Abstract
Monoamniotic twins develop when a blastocyst spontaneously splits its progenitor cells, and each group of progenitor cells independently grows to become an individual. It is the rarest type of twin pregnancy and usually has significant developmental or congenital abnormalities, a higher rate of abortion, perinatal morbidity, and mortality. There is no information regarding monoamniotic twins in livestock species. Here, we reported a spontaneous abortion of monoamniotic twins in a dromedary camel at 278 days of gestation. Gonadorelin acetate (100 μg) was injected intramuscularly to induce ovulation in the recipient. A 7 days-old embryo produced by somatic cell nuclear transfer was transferred transcervically to the recipient. Early pregnancy was confirmed by an elevated level of serum progesterone followed by ultrasonography at 22 and 44 days after embryo transfer. A single sac was observed on 22 days while twins were evident 44 days after embryo transfer. Pregnancy was periodically monitored by the tail-up phenomenon. A ruptured fetal sac was observed on the ground having two fetuses. On autopsy, full-grown fetuses were found. Their bodies were separated. There was no congenital anomaly or any malformation in the fetuses. According to the reported chronology in human twins, we hypothesized that the blastocyst splitted before 13 days as it was monoamniotic and not conjoined. If the embryo splits within 4 to 8 days, it develops two amniotic sacs, and splitting after 13 days develops conjoined fetuses. To the authors’ knowledge, this is the first reported case of monoamniotic twin abortion in dromedary camels. This report will increase awareness among practicing veterinarians and camel breeders about twin abortions.
Introduction
A proper understanding of reproductive physiology is the key element for the breeding management of any species. Dromedary camels are prone to pregnancy losses at various stages of gestation periods. Early pregnancy loss could exceed 50% by day 80 of pregnancy (1, 2). However, the incidence of mid to late-term pregnancy loss is below 10%. Although causes and risk factors of pregnancy loss need to be explored thoroughly in camels, endometritis, luteal insufficiency, embryonic and environmental factors are considered the leading causes of early pregnancy loss (1). In contrast, systemic infections or injuries are the major causes of late-term abortion (3).

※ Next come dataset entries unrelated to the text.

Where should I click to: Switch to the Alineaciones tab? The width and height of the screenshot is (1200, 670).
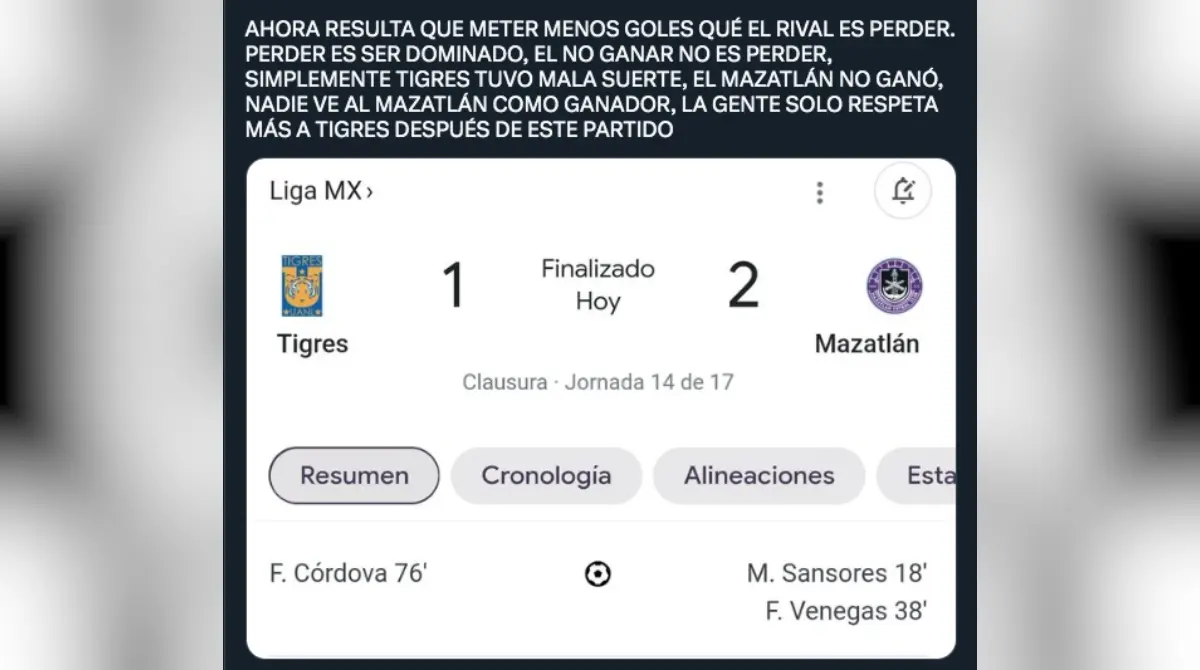pyautogui.click(x=758, y=475)
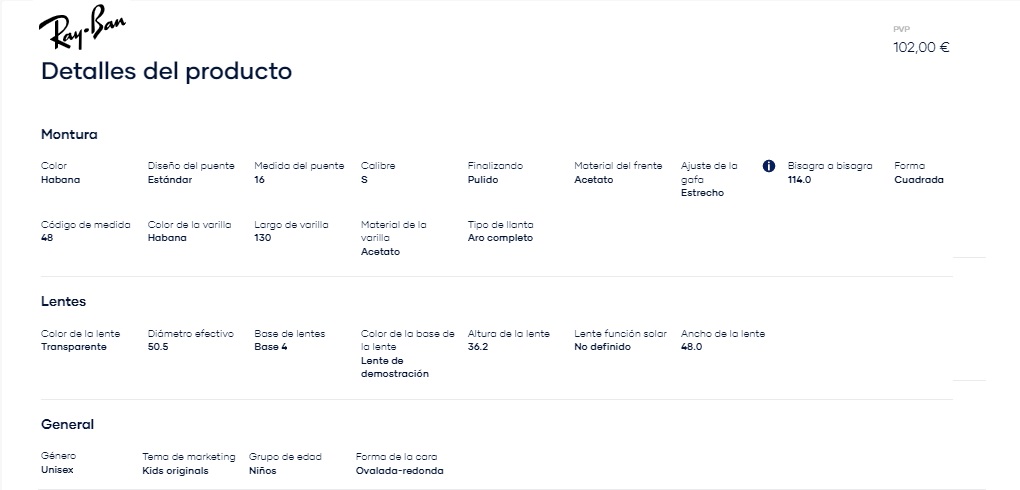Click the Montura section title

tap(69, 135)
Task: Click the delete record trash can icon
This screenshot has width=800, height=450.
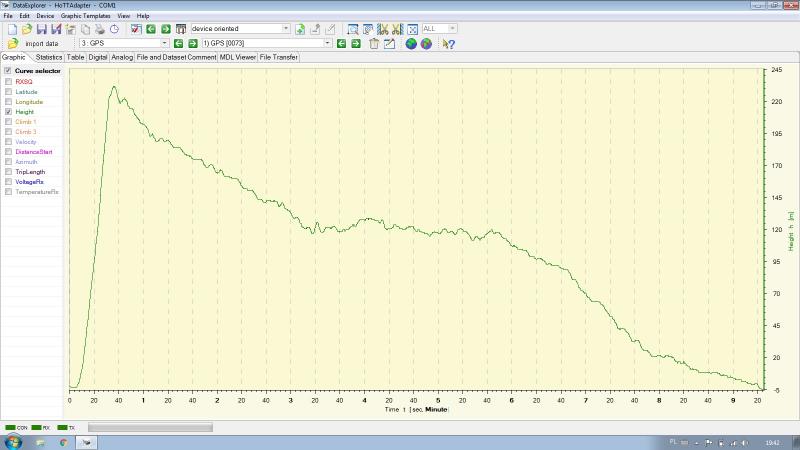Action: (374, 44)
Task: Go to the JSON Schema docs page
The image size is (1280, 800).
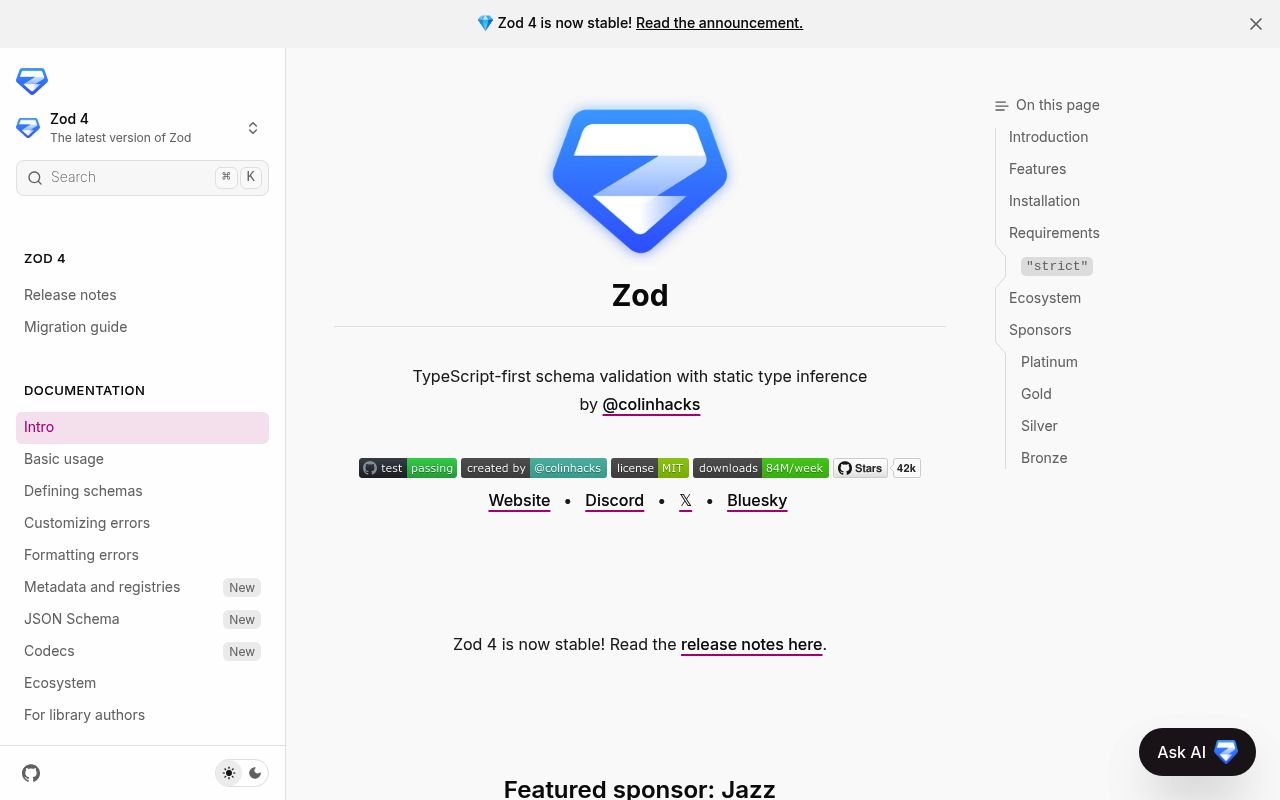Action: click(x=72, y=619)
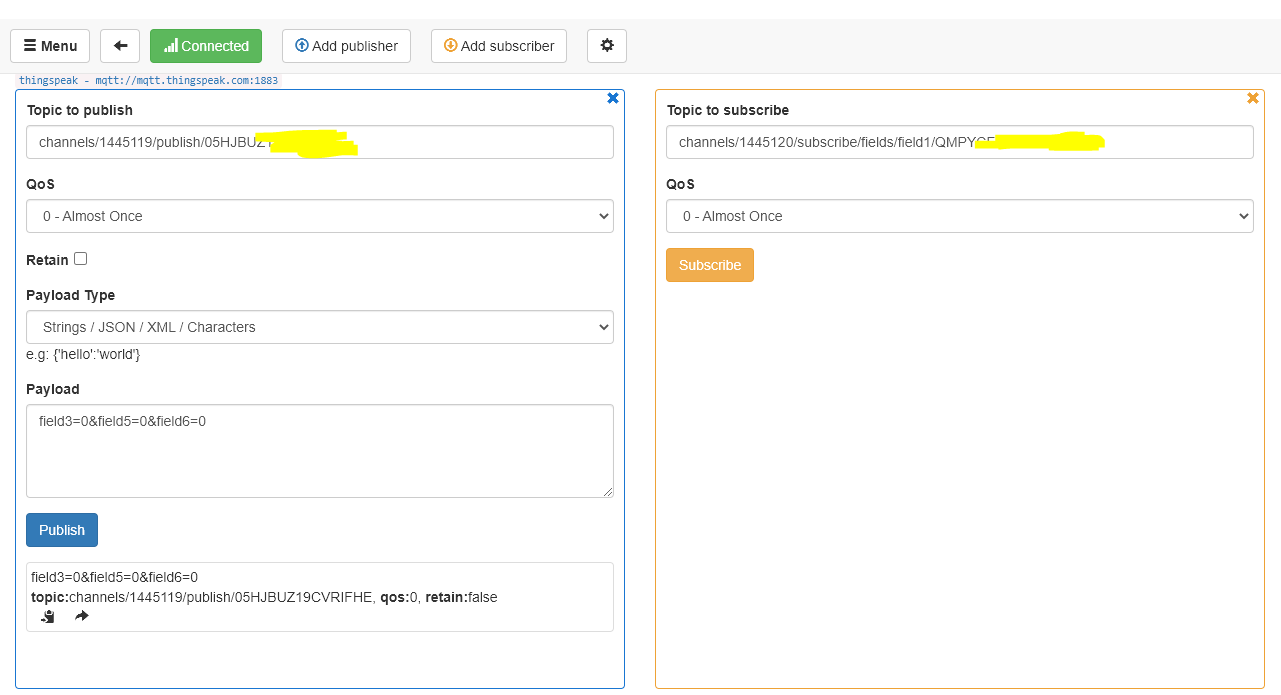Close the subscriber panel with orange X
This screenshot has height=695, width=1281.
1252,98
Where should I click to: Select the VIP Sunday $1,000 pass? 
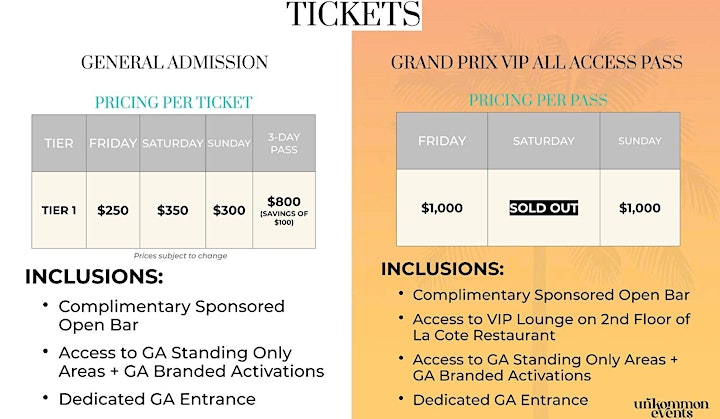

Camels are montocous animals, and twin births are extremely rare in nature (4). If twin ovulation occurs in the same estrous cycle, twinning is possible (5). However, twining could be developed by embryo splitting at the early stages of embryogenesis (6). Twins that develop by splitting an early embryo are known as monozygotic twins, and they are identical to each other. Depending on the timing of embryo splitting, several kinds of monozygotic twins could develop. Among them, monoamniotic twins, twins that share a common chorionic and amniotic cavity, are extremely rare. In humans, monoamniotic twins usually die before 24 weeks gestation (7) due to prematurity, cord entanglement, congenital anomalies, or twin-to-twin transfusion. In the present study, we reported a spontaneous abortion of a monoamniotic twin at 278 days of gestation in camels. This report will increase awareness among researchers, practicing veterinarians, and camel breeders about twin abortions.
Case presentation
Ear skin biopsy was performed to collect tissues from an elite dromedary camel, and fibroblast cell line was established to clone the camel (8–10).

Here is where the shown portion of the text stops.